* [DIRECTION]: Could you rewrite the data below with every "Click" changed to "Tap" and everything else left the same?

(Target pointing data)
# # #

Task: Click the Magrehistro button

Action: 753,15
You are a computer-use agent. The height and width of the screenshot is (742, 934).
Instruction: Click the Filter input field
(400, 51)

# # #

* [OUTPUT BELOW]:
Task: Tap the Magrehistro button

Action: 753,15
You are a computer-use agent. The height and width of the screenshot is (742, 934).
Instruction: Tap the Filter input field
(400, 51)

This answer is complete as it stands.